Problem to solve -> Please copy, exactly and with no pictures, only the lines from the one containing "You are a computer-use" through the last line of the records.

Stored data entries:

--- START ---

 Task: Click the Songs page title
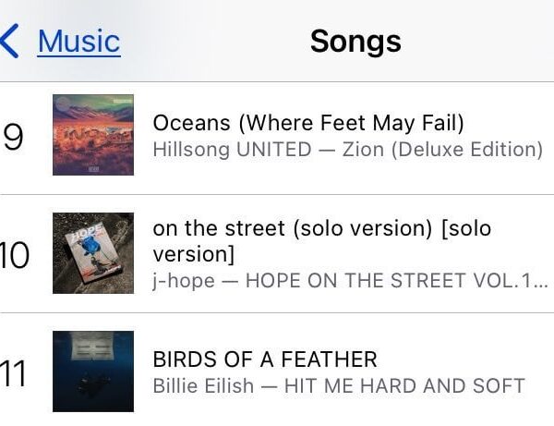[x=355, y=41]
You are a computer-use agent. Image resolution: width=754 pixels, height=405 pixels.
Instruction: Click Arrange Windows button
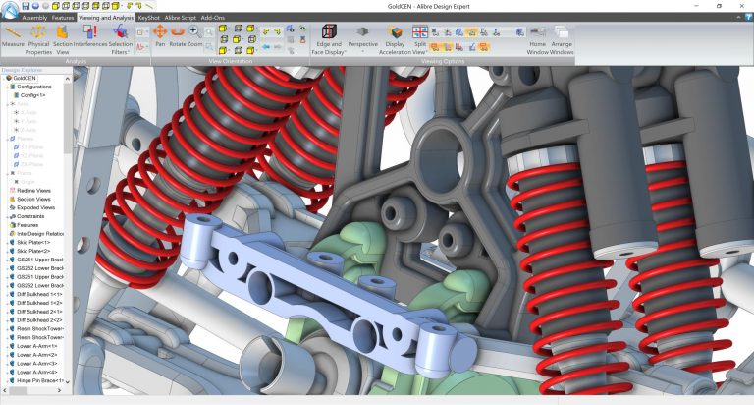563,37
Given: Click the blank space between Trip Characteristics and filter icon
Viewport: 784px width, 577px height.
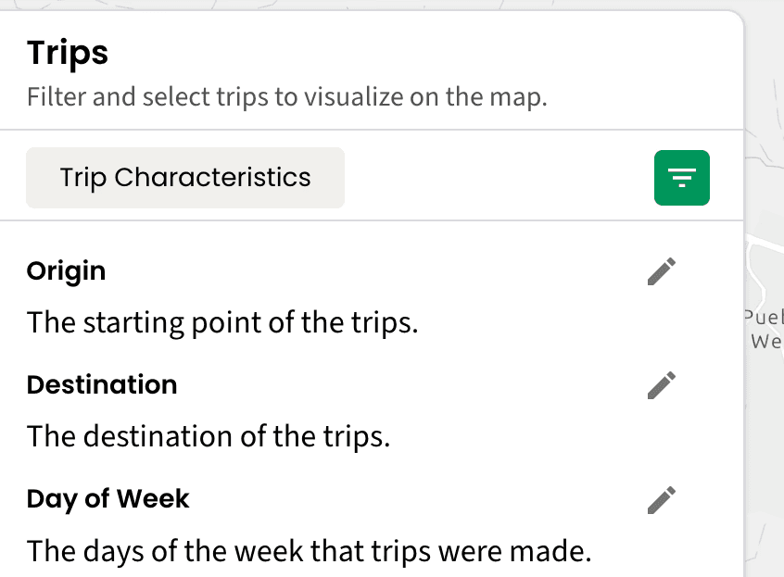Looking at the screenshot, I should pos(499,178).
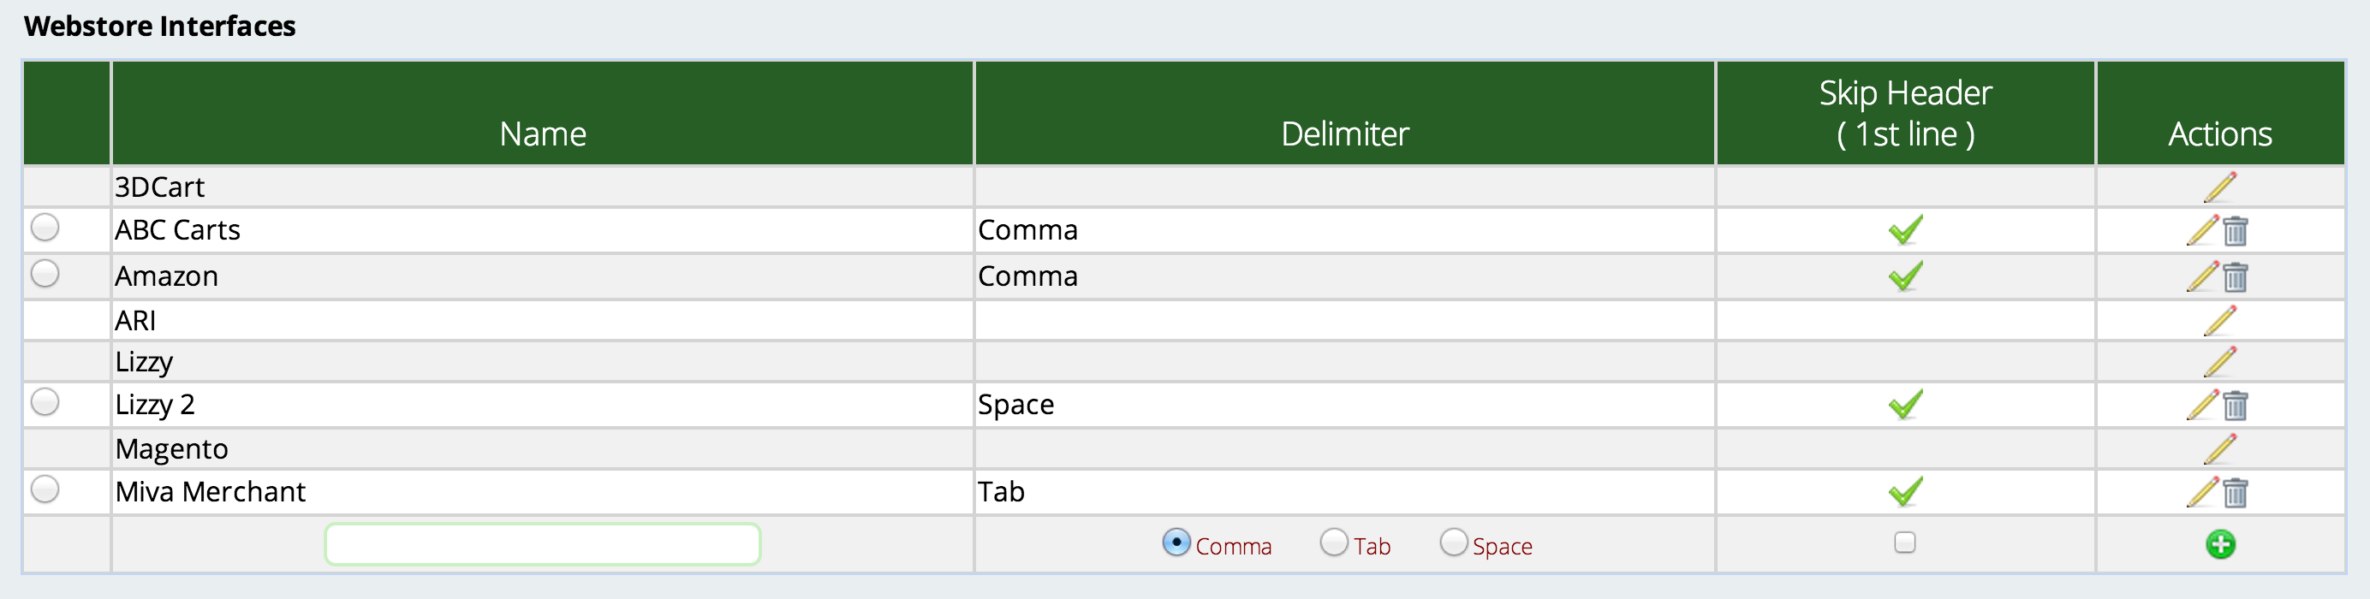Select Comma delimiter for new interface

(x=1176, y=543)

--- END ---

Response ->
You are a computer-use agent. Image resolution: width=754 pixels, height=405 pixels.
Instruction: Click Arrange Windows button
563,37
Given: Click the blank space between Trip Characteristics and filter icon
Viewport: 784px width, 577px height.
Looking at the screenshot, I should pos(499,178).
Select Comma delimiter for new interface

(x=1176, y=543)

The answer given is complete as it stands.